En revenant au réservoir, Bob découvrit que Rice n’était plus perché sur l’échafaudage, mais au contraire apportait des poteaux pour étayer les entretoises sur le fond du réservoir. Lorsqu’il lui demanda la raison de ce changement d’altitude, Rice lui répondit plus amuse qu’ennuyé :

« J’ai laissé tomber un gros boulon que mon père a failli recevoir sur le crâne et il m’a fait descendre avant que je n’assomme quelqu’un ! Il m’a fait la leçon durant tout le temps de ton absence. J’ai eu à choisir entre travailler ici ou rentrer à la maison, affirmant qu’il n’était pas encore certain que je ne serais pas dangereux ici ! Quand même, il va fort ! J’aimerais voir sa tête lorsqu’il s’apercevra que le plus gros des étais, celui qui est dans le coin là-bas, est en train de glisser dans son logement. S’il tombe, tout le plancher vient avec. J’ai l’impression que le spectacle vaudra le déplacement !

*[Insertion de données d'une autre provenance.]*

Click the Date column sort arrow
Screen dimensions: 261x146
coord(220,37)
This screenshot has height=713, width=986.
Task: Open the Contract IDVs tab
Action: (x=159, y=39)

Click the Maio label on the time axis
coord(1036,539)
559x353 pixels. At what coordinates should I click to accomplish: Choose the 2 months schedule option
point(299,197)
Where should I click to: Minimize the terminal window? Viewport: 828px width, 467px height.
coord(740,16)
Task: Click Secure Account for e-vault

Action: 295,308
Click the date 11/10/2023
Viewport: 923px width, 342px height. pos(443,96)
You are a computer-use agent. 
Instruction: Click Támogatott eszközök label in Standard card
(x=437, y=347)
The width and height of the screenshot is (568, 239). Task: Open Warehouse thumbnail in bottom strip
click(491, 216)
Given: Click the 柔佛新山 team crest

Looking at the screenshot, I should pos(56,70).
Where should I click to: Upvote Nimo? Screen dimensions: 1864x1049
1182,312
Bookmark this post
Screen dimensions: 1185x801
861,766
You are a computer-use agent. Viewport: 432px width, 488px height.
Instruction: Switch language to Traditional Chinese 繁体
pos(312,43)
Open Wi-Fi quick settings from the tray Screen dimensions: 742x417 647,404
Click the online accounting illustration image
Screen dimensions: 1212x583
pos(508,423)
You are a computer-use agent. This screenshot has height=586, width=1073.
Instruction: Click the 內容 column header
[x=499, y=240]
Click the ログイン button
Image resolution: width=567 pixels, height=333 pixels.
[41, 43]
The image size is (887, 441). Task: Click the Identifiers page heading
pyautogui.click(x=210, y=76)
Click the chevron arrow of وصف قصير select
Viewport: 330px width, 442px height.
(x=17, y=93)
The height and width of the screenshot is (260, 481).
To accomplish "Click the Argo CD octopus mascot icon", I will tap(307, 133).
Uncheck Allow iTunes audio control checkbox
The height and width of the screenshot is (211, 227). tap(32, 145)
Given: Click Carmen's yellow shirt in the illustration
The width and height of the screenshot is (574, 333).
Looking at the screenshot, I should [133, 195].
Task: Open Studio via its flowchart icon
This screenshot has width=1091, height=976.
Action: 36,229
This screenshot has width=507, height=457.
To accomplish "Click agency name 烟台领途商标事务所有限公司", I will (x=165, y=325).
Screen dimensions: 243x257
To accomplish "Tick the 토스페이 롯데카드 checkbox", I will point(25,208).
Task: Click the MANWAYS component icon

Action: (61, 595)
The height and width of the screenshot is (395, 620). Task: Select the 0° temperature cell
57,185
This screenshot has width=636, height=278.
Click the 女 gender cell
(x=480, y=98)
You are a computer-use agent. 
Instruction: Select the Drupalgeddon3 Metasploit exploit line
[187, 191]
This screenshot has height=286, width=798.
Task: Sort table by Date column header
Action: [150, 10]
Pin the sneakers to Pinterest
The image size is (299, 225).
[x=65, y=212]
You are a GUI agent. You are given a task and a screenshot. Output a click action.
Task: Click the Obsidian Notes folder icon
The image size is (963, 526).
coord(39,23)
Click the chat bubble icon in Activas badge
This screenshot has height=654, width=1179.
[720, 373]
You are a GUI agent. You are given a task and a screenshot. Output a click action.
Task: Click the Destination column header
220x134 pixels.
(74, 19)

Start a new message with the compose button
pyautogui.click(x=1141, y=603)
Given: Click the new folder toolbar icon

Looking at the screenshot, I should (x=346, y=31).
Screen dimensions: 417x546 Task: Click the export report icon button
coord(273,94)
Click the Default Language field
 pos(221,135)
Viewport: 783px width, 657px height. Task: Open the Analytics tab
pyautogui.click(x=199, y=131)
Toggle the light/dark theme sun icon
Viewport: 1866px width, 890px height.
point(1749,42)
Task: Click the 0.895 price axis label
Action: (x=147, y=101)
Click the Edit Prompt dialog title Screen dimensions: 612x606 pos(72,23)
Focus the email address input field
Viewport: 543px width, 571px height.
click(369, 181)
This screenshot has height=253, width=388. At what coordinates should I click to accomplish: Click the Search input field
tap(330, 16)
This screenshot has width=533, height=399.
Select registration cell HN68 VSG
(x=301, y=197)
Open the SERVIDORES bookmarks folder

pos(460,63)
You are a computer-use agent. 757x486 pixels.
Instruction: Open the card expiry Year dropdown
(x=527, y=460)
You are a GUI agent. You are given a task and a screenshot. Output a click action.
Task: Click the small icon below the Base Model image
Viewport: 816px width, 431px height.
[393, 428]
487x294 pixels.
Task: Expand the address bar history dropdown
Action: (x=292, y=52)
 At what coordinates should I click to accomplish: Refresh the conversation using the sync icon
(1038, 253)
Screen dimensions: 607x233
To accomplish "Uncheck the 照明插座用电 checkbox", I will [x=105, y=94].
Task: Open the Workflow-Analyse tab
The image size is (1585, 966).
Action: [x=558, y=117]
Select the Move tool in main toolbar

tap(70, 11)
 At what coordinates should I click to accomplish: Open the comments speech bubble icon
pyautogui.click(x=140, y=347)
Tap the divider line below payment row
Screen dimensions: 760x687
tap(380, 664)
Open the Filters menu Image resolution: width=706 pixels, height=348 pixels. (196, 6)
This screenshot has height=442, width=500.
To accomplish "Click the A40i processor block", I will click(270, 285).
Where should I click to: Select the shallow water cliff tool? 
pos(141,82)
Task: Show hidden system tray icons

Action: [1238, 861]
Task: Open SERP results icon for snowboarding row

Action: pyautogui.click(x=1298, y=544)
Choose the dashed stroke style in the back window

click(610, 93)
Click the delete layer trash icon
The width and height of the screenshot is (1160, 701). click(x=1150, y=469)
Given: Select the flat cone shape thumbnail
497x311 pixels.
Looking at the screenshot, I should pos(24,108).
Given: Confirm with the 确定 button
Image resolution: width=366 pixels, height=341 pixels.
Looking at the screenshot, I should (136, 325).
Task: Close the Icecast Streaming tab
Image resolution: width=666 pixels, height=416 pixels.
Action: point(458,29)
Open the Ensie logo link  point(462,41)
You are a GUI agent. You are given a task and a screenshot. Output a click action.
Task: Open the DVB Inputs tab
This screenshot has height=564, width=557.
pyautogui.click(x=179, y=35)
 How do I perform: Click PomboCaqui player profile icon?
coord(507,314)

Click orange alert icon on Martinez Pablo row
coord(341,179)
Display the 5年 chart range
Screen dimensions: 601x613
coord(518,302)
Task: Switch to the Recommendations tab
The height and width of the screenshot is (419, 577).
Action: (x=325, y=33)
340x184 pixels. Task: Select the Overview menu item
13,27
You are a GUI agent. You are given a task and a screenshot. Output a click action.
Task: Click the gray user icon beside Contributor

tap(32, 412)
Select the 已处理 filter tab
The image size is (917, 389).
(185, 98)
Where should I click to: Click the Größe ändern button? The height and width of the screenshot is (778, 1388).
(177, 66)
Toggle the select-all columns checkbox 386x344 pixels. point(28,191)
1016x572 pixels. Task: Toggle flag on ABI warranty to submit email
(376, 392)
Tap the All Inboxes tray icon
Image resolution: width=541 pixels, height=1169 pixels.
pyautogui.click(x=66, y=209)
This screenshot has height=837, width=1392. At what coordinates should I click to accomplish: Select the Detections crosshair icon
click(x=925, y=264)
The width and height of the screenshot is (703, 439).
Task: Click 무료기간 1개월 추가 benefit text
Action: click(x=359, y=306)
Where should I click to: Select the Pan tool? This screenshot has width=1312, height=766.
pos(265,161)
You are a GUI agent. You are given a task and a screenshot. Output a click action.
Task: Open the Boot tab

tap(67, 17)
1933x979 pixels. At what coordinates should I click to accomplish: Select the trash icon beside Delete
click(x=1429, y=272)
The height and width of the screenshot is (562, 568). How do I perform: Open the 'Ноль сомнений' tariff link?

— Tu ferais quand même bien de le consolider, c’est trop risqué pour blaguer avec ça !

— Tu as raison, j’y vais. »

Rice prit un gros marteau et se dirigea vers le pied de l’étai, puis Bob jeta un regard autour de lui pour essayer de découvrir quelque chose d’intéressant à faire. Il tint le bout de la longue chaîne qui servait à son père à prendre des mesures, se vit interdire de porter des sacs de ciment jusqu’aux bétonnières, et finalement alla s’installer au sommet d’une petite échelle d’où il découvrait tout le chantier. Ce qu’il voyait le passionnait et son père était pleinement rassuré de le voir là-haut à l’abri de tous les dangers qui se présentaient à chaque pas.

Bob se souvint tout à coup qu’il devait se rendre chez le docteur après la classe pour un nouvel essai de vaccin. Comme la plupart des conspirateurs, aussi nobles que soient leurs motifs, il ne lui vint pas à l’esprit que personne ne songeait à surveiller tous ses mouvements et il demeura là à se torturer pour trouver une excuse valable. Les ouvriers ne remarqueraient sans doute pas son absence, mais il y avait ses amis, et en admettant même qu’aucun d’eux ne s’aperçût de sa disparition, un tas de gosses traînaient toujours dans tous les coins et il y en aurait certainement un qui voudrait savoir où il se rendait. Du moins c’est ce que pensait Bob.

Ses rêveries furent interrompues par Colby qui lui cria d’en bas :

« Hé, regarde ! Voilà Charlie qui vient tout seul. Je croyais que Tout-Petit était avec lui. »

Bob regarda au pied de la colline, là où s’arrêtait la route et vit que Colby avait raison. Teroa montait lentement vers le réservoir. À cette distance il était difficile de distinguer l’expression de son visage, mais Bob était cependant certain, à son allure lente et hésitante, qu’il avait vu le docteur. Les lèvres de Bob se serrèrent et il sentit un vague remords le parcourir. L’espace d’un moment, il songea à quitter son échelle et à disparaître. Il parvint à vaincre son premier mouvement et resta là à attendre.